その「人間っぽい」感覚とは、生きていく上での基本的な大事な感覚ではなく、余計な感覚、余分な、些細な感覚のようなのです。それらがよみがえってくると、あっ、なんて人間っぽいんだと思うのです。
その余計な感覚が実は大事なのかも知れません。三角みづ紀さんの詩「患う」の中で「自分が人間であると錯覚してしまった」というフレーズに惹きつけられました。
私は癌と闘っているのか?抗がん剤と闘っているのか?ほとんど区別が付きません。しかし私の日常の挙動をじゃましているのは明らかに抗がん剤のほうです。
複雑なのは、抗がん剤にしても直近に入れた薬であるのか、過去に入れた薬によるものかハッキリとは分からないのです。現在の症状の元凶は、どうも2年3年前に入れた薬のようなのです。特に昨年再発発覚後に2回だけ入れた薬が未だに猛威を振るっている可能性もあります。
現在入れているものは「穏やか」なもので、私が今、もっとも苦しんでいる痺れ・浮腫み・爪割れを引き起こしてはいないと言います。
といっても、なにしろ劇薬ですので、看護師は点滴針を刺すとき、抜くとき、新品のゴーグルとエプロンを付け、カーテンを閉めます。そして作業が終わると30秒使っただけのゴーグルとエプロンを廃棄します。ほんの少しでもその薬が飛んでどこかに付くことが危険であるので、それを絶対に避けたいという意図でしょう。
ともあれ、私は、抗がん剤に打ち勝った新人類になってやろうじゃないか、と思っています。ごきぶりのようにさまざまな耐性を徐々に育て身につけ、抗がん剤にも負けない新たな人類見本となるわけです。ハハハ。

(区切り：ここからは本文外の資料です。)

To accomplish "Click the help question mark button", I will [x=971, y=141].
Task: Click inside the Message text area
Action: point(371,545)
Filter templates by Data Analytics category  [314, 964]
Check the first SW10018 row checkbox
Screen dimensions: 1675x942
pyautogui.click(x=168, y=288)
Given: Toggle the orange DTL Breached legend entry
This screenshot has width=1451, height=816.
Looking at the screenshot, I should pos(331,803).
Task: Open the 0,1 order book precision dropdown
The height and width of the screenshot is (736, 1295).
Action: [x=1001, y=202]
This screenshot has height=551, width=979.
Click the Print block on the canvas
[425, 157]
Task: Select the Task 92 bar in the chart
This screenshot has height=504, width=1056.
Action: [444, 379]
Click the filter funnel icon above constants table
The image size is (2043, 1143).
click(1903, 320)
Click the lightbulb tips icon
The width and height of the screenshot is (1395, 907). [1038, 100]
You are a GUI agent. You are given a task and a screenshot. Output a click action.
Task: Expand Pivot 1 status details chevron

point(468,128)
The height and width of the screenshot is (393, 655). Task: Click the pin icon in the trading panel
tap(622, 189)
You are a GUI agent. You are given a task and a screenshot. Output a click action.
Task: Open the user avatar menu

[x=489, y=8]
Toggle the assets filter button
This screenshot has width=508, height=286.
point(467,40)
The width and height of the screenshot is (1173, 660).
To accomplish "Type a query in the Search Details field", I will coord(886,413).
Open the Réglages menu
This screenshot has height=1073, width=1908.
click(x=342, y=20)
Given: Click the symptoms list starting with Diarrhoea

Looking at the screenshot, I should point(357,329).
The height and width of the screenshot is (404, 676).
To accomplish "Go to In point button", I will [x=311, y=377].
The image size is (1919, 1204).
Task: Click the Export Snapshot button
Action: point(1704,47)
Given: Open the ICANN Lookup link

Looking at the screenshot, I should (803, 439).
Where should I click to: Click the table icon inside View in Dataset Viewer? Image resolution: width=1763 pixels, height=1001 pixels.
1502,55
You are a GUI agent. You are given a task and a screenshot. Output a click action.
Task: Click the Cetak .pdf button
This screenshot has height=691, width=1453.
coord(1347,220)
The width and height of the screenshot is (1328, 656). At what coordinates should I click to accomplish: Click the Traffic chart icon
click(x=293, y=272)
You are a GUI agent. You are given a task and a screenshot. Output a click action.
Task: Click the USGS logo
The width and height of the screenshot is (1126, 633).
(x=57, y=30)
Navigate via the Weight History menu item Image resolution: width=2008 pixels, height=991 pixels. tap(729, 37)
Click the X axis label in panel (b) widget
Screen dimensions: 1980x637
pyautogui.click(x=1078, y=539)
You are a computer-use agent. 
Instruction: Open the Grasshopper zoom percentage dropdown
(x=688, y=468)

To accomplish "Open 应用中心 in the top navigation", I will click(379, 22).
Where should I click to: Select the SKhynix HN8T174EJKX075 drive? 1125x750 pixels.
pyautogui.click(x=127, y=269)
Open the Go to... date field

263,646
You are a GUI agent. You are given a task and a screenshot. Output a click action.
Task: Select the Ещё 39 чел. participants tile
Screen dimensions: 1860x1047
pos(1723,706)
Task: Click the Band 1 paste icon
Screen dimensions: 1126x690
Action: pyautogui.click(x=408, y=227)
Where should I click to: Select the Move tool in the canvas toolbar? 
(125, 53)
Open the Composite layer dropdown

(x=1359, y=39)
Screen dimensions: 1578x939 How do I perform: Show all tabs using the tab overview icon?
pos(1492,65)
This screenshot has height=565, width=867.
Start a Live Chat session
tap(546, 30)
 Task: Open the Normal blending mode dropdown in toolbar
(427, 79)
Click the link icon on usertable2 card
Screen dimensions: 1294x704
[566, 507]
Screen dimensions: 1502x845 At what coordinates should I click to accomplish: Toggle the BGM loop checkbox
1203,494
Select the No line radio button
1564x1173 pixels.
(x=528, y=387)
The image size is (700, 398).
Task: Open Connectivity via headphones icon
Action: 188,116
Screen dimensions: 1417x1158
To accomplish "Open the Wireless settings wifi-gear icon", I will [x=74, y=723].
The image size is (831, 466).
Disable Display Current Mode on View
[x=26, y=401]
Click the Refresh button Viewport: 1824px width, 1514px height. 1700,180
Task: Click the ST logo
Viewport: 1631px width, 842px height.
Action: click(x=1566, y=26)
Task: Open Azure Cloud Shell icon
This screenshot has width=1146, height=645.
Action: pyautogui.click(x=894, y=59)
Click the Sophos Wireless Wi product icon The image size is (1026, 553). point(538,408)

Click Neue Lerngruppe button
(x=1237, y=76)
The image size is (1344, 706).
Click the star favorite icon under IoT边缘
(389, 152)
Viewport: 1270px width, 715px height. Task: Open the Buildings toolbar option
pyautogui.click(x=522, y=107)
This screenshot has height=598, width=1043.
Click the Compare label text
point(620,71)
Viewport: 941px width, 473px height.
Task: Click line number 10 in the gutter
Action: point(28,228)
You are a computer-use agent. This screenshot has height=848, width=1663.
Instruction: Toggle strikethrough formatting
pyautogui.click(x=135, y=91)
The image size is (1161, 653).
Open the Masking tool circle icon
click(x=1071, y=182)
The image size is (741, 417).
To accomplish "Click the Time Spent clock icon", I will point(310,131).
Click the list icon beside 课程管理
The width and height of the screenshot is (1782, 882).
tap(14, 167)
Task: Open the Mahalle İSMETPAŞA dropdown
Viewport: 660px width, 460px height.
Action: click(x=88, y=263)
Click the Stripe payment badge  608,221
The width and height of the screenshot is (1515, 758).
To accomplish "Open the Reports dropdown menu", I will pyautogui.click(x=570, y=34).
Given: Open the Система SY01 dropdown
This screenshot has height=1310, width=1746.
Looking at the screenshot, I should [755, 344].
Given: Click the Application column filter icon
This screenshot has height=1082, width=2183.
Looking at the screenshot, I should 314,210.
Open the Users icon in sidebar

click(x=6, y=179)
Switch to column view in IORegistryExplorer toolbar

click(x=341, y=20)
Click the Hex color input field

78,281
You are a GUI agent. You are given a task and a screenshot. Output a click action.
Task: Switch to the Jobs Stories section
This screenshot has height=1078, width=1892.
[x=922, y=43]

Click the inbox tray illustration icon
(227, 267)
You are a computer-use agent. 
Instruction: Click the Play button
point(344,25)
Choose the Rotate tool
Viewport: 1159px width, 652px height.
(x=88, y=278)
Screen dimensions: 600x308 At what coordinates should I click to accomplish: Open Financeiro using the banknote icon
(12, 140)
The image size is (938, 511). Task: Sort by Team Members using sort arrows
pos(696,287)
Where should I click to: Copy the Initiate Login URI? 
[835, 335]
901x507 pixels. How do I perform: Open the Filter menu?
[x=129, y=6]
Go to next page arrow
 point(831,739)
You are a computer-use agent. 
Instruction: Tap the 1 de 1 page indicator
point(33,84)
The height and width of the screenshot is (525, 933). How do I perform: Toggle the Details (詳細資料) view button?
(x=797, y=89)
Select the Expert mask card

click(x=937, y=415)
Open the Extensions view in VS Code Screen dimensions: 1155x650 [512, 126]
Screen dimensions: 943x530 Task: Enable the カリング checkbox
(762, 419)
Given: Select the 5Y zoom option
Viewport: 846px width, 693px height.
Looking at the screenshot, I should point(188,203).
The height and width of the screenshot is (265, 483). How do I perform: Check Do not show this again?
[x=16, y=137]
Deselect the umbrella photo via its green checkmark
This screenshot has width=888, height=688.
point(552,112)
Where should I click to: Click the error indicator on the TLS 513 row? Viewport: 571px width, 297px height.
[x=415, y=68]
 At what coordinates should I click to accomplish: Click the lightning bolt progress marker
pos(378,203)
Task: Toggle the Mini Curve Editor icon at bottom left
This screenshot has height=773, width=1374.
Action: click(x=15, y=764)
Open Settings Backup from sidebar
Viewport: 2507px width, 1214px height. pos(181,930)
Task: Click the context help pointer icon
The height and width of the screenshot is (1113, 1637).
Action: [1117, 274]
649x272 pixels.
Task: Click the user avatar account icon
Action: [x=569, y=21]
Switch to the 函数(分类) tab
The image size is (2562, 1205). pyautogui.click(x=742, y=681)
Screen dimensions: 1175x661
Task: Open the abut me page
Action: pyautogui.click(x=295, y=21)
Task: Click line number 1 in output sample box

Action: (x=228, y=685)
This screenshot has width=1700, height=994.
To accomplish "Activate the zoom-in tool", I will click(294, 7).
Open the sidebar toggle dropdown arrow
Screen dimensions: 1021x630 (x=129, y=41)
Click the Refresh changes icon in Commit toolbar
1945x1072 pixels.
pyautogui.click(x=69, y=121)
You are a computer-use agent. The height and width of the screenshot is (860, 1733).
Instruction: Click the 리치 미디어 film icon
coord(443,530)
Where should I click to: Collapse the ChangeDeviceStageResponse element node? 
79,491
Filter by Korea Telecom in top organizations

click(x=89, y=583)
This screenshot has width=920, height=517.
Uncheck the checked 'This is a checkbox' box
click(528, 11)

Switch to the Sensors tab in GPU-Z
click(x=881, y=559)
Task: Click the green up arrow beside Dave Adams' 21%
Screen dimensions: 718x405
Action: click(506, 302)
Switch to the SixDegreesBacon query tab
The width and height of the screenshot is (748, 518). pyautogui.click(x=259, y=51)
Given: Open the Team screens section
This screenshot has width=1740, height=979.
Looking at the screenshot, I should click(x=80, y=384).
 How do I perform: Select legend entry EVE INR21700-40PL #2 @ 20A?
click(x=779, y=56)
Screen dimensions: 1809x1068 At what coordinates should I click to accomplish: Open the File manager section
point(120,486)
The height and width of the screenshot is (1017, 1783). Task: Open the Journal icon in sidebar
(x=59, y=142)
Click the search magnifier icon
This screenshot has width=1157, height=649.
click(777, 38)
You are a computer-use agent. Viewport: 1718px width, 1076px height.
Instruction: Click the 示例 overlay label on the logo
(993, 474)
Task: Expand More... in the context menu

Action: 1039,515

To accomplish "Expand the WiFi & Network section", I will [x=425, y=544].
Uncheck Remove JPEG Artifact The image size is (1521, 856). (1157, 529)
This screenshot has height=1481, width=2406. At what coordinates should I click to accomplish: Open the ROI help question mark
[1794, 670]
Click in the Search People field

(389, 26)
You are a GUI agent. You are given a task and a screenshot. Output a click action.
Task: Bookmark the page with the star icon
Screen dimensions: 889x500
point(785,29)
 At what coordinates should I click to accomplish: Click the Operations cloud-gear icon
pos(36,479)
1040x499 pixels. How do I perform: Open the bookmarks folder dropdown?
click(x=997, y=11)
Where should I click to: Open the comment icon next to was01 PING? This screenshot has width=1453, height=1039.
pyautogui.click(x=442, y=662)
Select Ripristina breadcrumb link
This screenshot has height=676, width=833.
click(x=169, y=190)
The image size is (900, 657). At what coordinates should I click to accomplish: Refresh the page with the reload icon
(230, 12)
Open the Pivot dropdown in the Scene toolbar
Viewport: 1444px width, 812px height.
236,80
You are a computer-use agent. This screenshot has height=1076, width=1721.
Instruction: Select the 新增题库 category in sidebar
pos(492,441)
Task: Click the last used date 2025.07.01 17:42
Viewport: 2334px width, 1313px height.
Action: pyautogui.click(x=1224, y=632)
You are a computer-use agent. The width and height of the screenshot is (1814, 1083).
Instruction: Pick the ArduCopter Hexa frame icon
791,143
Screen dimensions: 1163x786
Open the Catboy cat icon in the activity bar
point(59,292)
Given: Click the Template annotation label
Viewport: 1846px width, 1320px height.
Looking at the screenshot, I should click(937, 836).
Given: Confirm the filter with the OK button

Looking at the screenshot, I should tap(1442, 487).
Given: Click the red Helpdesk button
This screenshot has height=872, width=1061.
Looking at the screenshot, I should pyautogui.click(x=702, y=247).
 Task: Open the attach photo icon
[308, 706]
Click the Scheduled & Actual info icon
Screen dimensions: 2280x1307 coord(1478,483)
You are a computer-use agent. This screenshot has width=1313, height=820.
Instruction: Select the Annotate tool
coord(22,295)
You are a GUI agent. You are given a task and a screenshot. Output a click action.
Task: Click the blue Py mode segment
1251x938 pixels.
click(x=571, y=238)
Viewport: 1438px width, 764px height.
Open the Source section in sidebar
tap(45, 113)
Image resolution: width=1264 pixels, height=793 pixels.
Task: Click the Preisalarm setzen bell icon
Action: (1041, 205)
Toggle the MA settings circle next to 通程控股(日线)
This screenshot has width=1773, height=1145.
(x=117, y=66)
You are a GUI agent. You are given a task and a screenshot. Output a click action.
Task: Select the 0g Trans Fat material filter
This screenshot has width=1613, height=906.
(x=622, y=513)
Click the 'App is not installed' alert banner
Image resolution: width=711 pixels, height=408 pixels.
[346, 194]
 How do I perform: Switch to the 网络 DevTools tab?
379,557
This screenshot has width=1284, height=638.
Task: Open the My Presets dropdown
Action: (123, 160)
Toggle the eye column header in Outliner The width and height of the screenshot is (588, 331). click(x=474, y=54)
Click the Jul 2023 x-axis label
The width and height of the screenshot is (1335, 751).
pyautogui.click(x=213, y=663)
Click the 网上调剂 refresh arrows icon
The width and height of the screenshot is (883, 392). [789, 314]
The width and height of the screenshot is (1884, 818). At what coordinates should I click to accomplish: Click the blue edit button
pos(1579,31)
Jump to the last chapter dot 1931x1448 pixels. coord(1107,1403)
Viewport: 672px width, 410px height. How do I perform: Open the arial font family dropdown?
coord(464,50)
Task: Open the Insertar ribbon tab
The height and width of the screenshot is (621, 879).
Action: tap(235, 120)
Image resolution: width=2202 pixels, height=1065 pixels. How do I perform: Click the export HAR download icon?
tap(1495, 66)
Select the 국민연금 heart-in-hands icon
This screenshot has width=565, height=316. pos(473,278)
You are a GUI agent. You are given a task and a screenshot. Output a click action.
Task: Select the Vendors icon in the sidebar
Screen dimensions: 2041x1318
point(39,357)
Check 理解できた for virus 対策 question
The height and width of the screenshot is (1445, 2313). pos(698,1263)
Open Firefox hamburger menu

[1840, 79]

我が体内で生を謳歌している癌達に告ぐ!諸君は楽しく暮らしているようだが、宿主の私が死んでしまえば、諸君も死んでしまうのだよ。
そのあたりを忖度して、すっとアポトーシスしてくれると私も君に感謝しながら、もうすこし仕事ができるのだよ。それは世のため人のためになるのだよ。ちょっと考えて見てくれないか?
明後日が診察の日、CTスキャンの結果も出ます。